# Start of TEXT SHOWN

So why, now, is there another push to force young women to register for the draft? Because the seeds of radical feminism planted in the sexual revolution are finally in full bloom.

Those on the progressive left want to eradicate every possible vestige of the natural, beautiful, God-designed differences between men and women, hurdling full-throttle towards their idealized androgynous, pansexual eschaton. The current target on this march is what some have called “the last legal form of sex discrimination”—a male-only draft. Right. Because nothing is more empowering for women than forcing them to take a bullet on behalf of “equality.”

In reality, this is sheer social-engineering. Forcing women to register for the draft as a public policy is not based on science, reality, facts, studies, or anything measurable to indicate this is a good idea. It is simply another beachhead to claim as the sexual revolution fights on, promising “equality” but leaving misery in its wake.

It goes without saying that everyone who can muster up a modicum of rational faculty and moral reasoning should adamantly oppose this change. But in a day and age where the ACLU is editing Ruth Bader Ginsburg quotes to remove the triggering binary language of specific references to women in the context of abortion, it sadly does not.

# End of TEXT SHOWN
# Start of INPUT FOR THIS TASK

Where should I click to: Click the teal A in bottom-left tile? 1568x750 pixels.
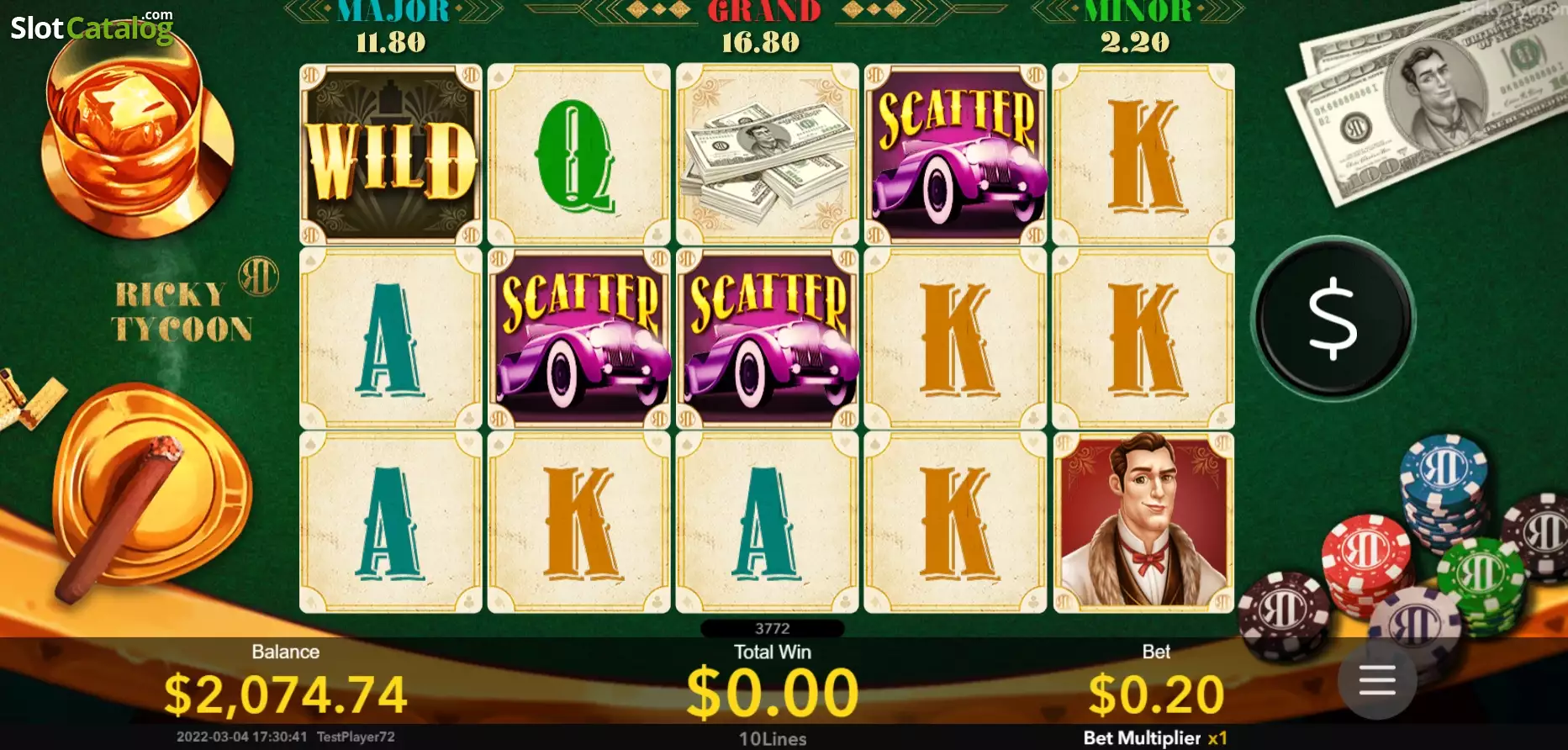pyautogui.click(x=391, y=522)
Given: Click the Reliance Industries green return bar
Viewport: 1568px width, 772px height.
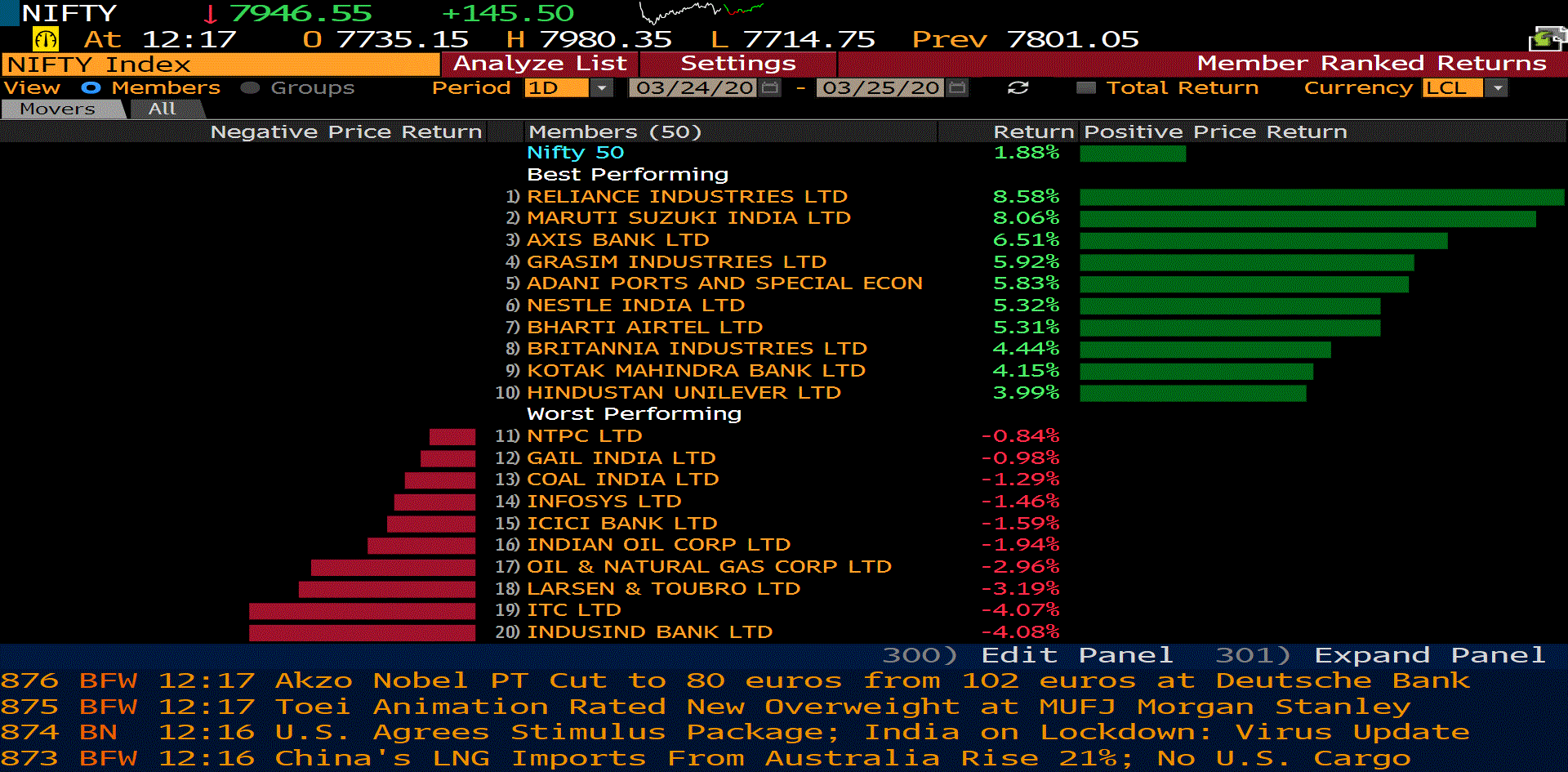Looking at the screenshot, I should [1321, 197].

# End of INPUT FOR THIS TASK

**YOUR TASKS:**
- 1) Write out the part of the passage about registering women for the draft that opens with the words containing "Those on the" and closes with "in its wake.", word for word.
- 2) Pull every line of the records from the pointing dataset word for word, and leave the pictures out of your answer.
The passage about registering women for the draft and the records have nothing to do with each other.

**FINAL ANSWERS:**
- 1)
Those on the progressive left want to eradicate every possible vestige of the natural, beautiful, God-designed differences between men and women, hurdling full-throttle towards their idealized androgynous, pansexual eschaton. The current target on this march is what some have called “the last legal form of sex discrimination”—a male-only draft. Right. Because nothing is more empowering for women than forcing them to take a bullet on behalf of “equality.”

In reality, this is sheer social-engineering. Forcing women to register for the draft as a public policy is not based on science, reality, facts, studies, or anything measurable to indicate this is a good idea. It is simply another beachhead to claim as the sexual revolution fights on, promising “equality” but leaving misery in its wake.

- 2)
Where should I click to: Click the teal A in bottom-left tile? 1568x750 pixels.
pyautogui.click(x=391, y=522)
Given: Click the Reliance Industries green return bar
Viewport: 1568px width, 772px height.
Looking at the screenshot, I should [1321, 197].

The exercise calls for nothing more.